--- Begin Page text ---

An orbiting object is further affected by the solar wind, fluctuations in the earth’s magnetic field, and even the pressure of the sunlight.  The largest effect is the variation in the density of the upper atmosphere.  It is sound strange to talk about density of the atmosphere where the vacuum is better than anything that can be created in a laboratory on the earth.  Those few widely separated atmospheric molecules that are struck by an orbiting object determines the rate at which the orbit decays.  Atmospheric density is hard to predict, the solar sunspot cycle alternately heats and cools the atmosphere at high altitudes making its density vary with time and location.  Atmospheric density at LEO cannot be measured directly and only roughly predicted. 

Orbital decay due to atmospheric drag depends on an object’s ballistic coefficient; a function of its surface area and density.  It stands to reason that a larger lightweight object – say a fabric thermal blanket – will be slowed down by atmospheric drag faster than a smaller denser object like a steel bolt.  Interestingly an object’s ballistic coefficient can change if the attitude is controlled – that blanket edge on to the direction of travel has a different ballistic coefficient than if it presents a full face to the ‘wind’. 

Orbital decay works on everything in LEO, it just takes on time.  At 350 miles high the Hubble Space Telescope has maybe three decades of orbital life after its last reboost.  At 600 miles high, a high ballistic coefficient object may hold out for almost a century.  Lower, at 100 miles high orbital lifetime may be only days.  If the orbit is not circular but elliptical, the most drag comes at the lowest point.  The perigee matters. 

Given all of this, it is not hard to see why predicting upcoming collisions between objects in LEO is messy and sometimes imprecise.  Given the uncertainties, it has become standard practice to analyze any predicted collision – or close pass – to mathematically determine the probability of actual contact.  Usually, the number is really small.  But not always.

The Two-Line Elements (TLE) that are made public to describe an object’s orbital state have little of that uncertainty information.  In the official world, there is much more information to go into the calculation. 

In the case of the ISS, if a conjunction is predicted and it falls into a highly likely probability of collision, the team springs into action.  Well, springs may not be truly descriptive.  Preparations proceed slowly.  The ISS uses thrusters on the Russian segment to provide translation – to move away from a predicted collision.  It doesn’t take much thrust to move the propagated position out of harm’s way given the given several hours to a few days between the DAM (debris avoidance maneuver) and the time of closest approach.  But the Russian segment is old fashioned and requires a specific uplink command to fire the engines.  Doing the math, building the command, and verifying it is correct can take several hours.  Nothing very fast in this process.  So, if a conjunction is predicted in a very short time, well, we all hope it’s a big sky and the uncertainties fall in your favor.

--- End Page text ---
--- Begin Stored rows ---

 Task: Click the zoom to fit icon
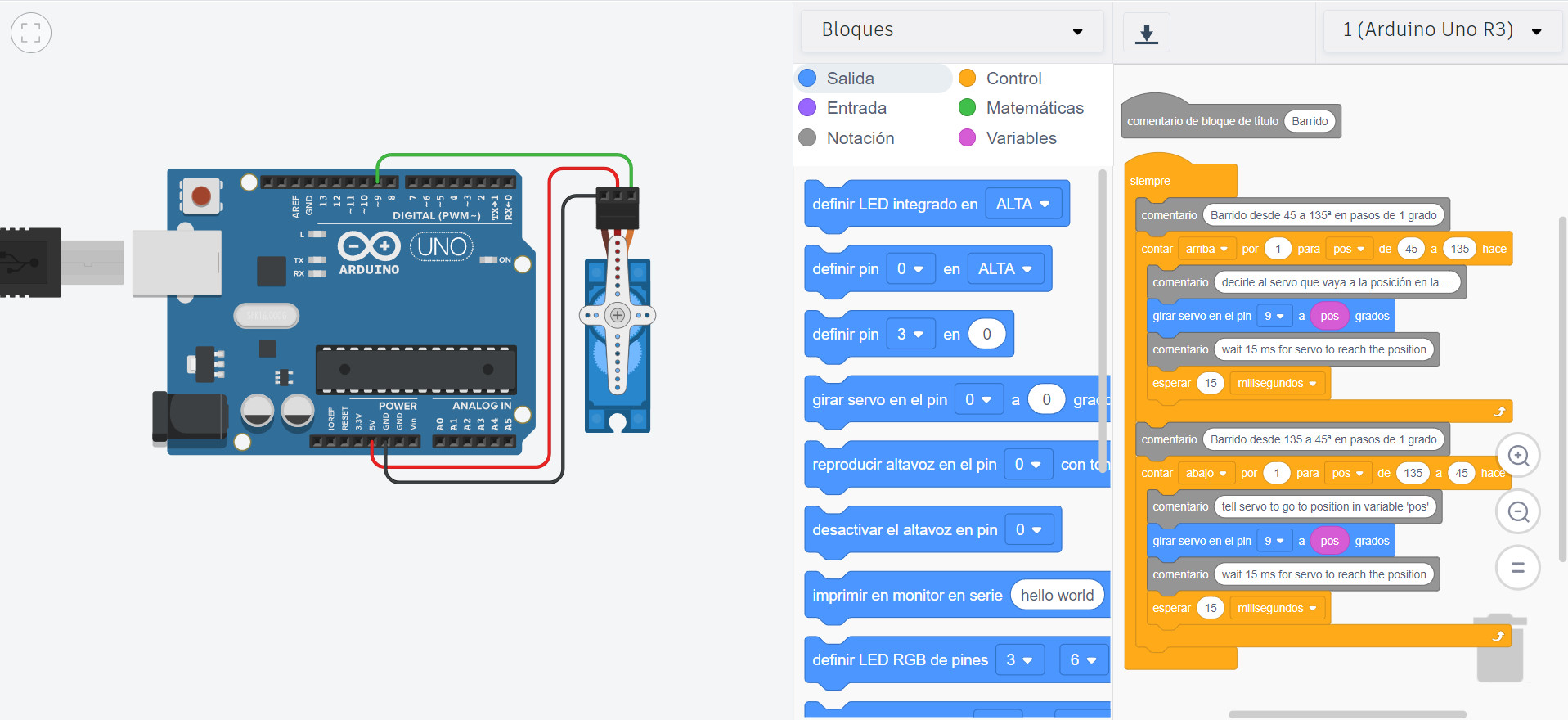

--- End Stored rows ---
--- Begin Stored rows ---

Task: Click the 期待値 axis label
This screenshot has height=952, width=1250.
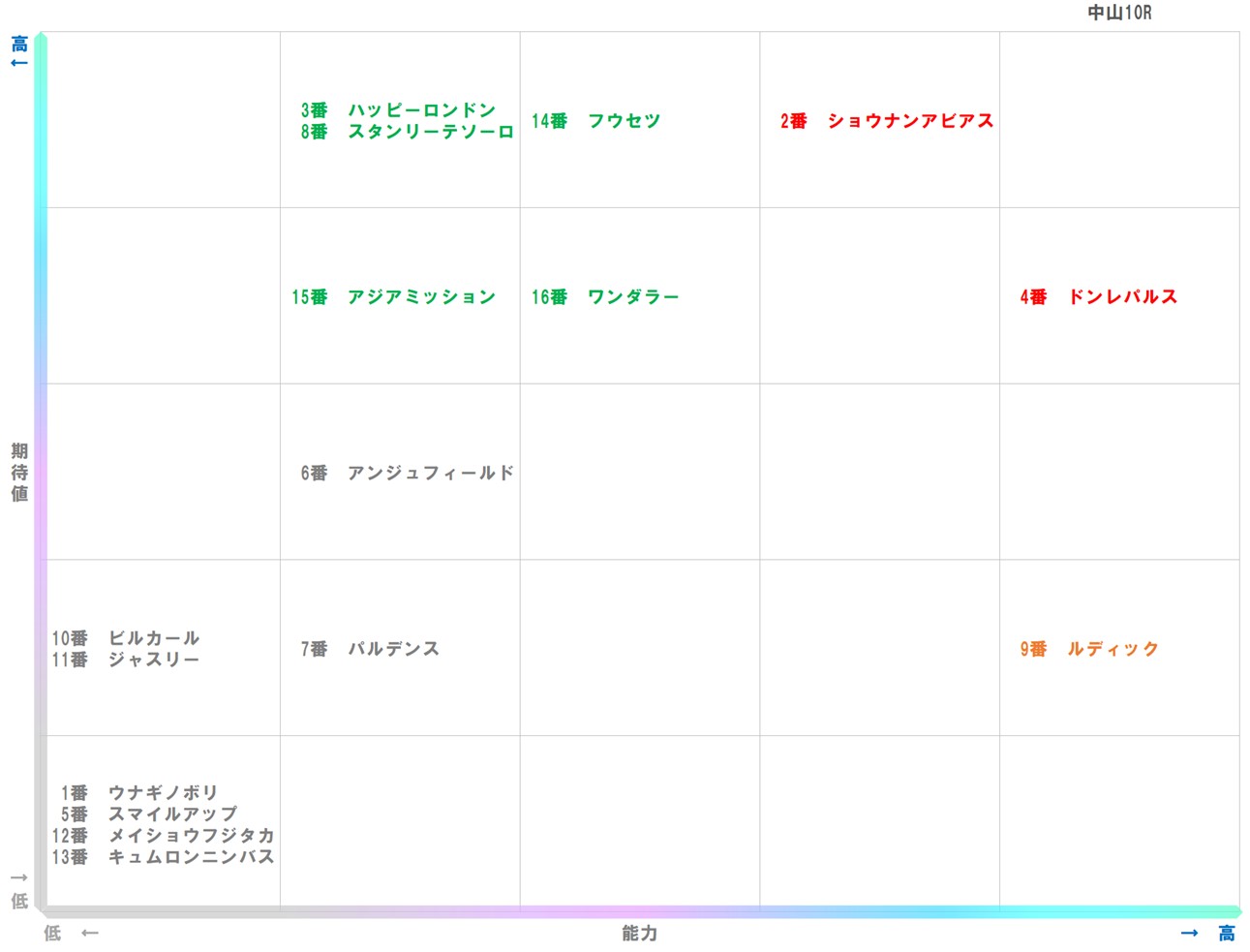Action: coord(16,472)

--- End Stored rows ---

• [Challenges]
(a) In the orbital decay text, what has the largest effect on an orbiting object?
(b) Sum up the orbital decay text in two sentences.
(c) Extend the orbital decay text past its final sentence.
The records are not needed here.

• [Task answers]
(a) The variation in the density of the upper atmosphere.

(b) Orbital decay in low Earth orbit is driven mostly by changes in upper-atmosphere density, which is hard to predict, and its rate depends on an object's ballistic coefficient and altitude. Because of these uncertainties, predicted close passes are analyzed for their probability of contact, and the ISS moves away from likely collisions by firing thrusters on its Russian segment, which takes several hours to prepare.

(c)
In such a case, the ISS crew is directed to the ‘Safe Haven’ procedure.  Doing things like closing hatches between modules, putting the crew in their pressure suits, and having them hang out in their lifeboat return capsules is the best that can be done.  As Capt. Young used to term some of our Shuttle abort procedures ‘it’s something to do while you’re waiting to die.’  Safe Haven is the best that can be done, it might even be of some use.  But don’t kid yourself.

Many trackable objects are derelict and have no translation capability, no way to command movement out of them.  Some trackable items do have maneuver capability and can be commanded to move out of the way of a collision.  A couple of derelict inert satellites collided a few years ago and put a cloud of debris at the higher reaches of LEO where it will slowly descent for decades posing a problem for everybody. 

For the very smallest debris – paint flakes and the like – resulting damage from an impact is acceptably small.  There were pits found post flight in the shuttle windows on a regular basis.  Damage of this kind is considered acceptable.

For slightly larger items, but still untrackable, the ISS has debris shields – called Whipple shields after the astronomer that proposed them before the start of the space age.   These multi-layer structures protect all the critical pressurized volume of the ISS, but not its appendages like solar arrays and thermal radiators.  None of that on an EVA suit, there is very little protection for space walkers working outside the station. 

There is a larger size category of still untrackable debris that can defeat the Whipple shields and cause a hole – maybe a big hole – in the ISS.  Or any other satellite in LEO.  And by analysis and some indirect measurements there is a lot of that stuff in orbit.  So, what is the defense? 

It’s a big sky.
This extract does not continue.